The records below are to be reproduced word for word.

________________________

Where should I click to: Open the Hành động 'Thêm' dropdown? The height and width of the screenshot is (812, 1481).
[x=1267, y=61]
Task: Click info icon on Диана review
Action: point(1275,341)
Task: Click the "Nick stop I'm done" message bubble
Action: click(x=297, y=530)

________________________

**Answer below:**
Where should I click to: Open the Hành động 'Thêm' dropdown? The height and width of the screenshot is (812, 1481).
[x=1267, y=61]
Task: Click info icon on Диана review
Action: point(1275,341)
Task: Click the "Nick stop I'm done" message bubble
Action: click(x=297, y=530)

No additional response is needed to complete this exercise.